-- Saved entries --
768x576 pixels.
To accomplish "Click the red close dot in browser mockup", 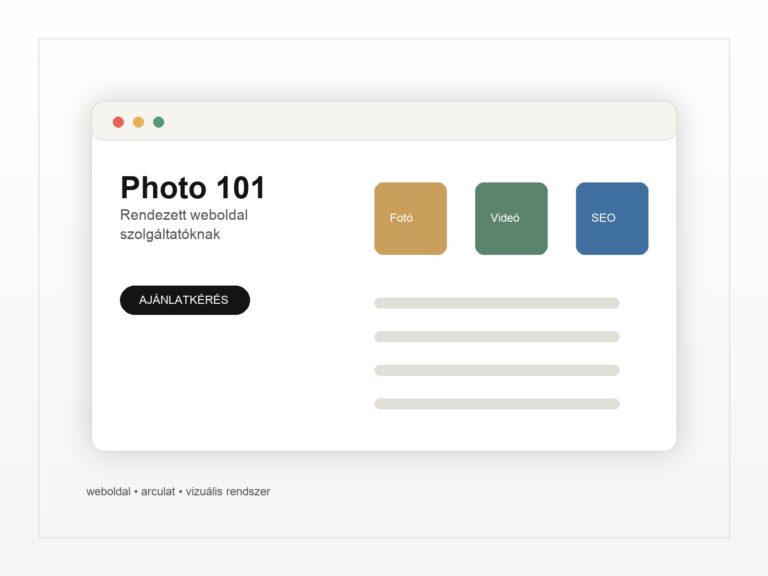I will (x=118, y=122).
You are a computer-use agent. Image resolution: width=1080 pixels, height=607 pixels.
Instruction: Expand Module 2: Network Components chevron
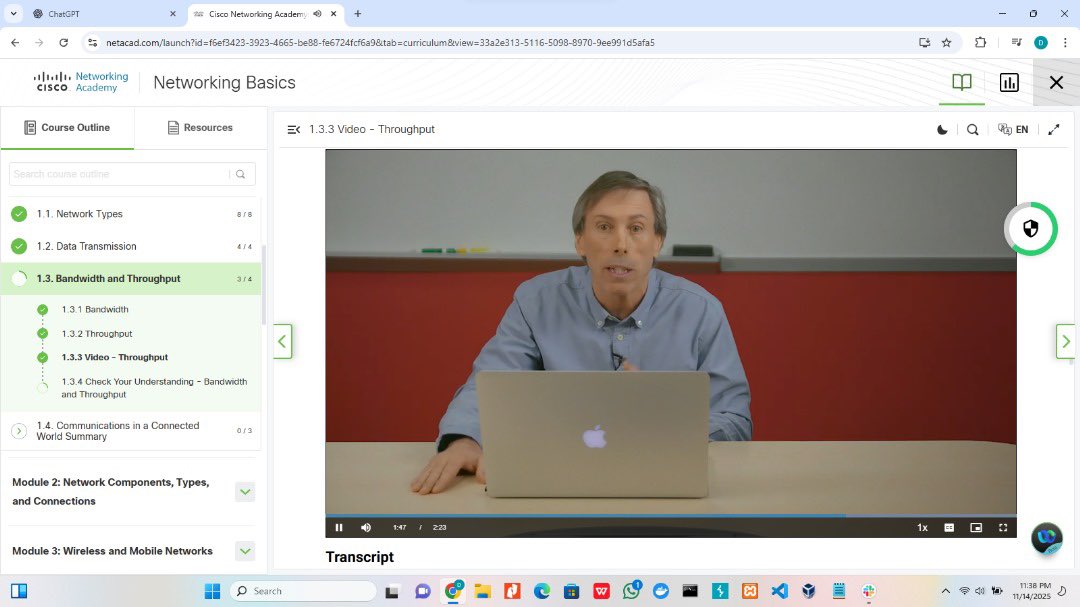pos(245,491)
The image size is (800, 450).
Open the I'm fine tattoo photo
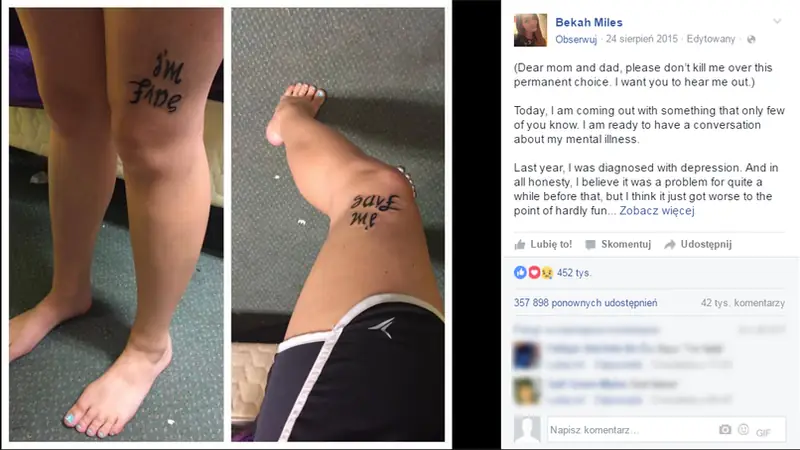click(x=116, y=224)
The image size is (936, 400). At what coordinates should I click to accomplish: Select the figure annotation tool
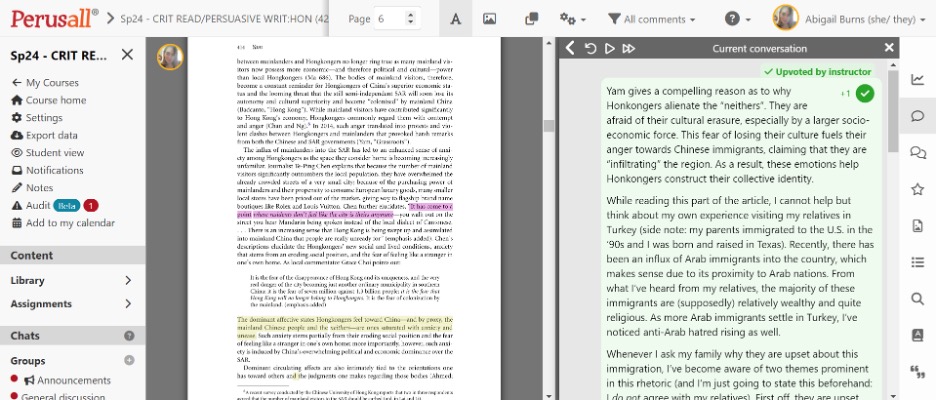click(489, 19)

-- The task --
Pull every line with the word "pixels" from the data.

-- Response to this task --
768x576 pixels.
You are a computer-use agent. Image resolution: width=1080 pixels, height=607 pixels.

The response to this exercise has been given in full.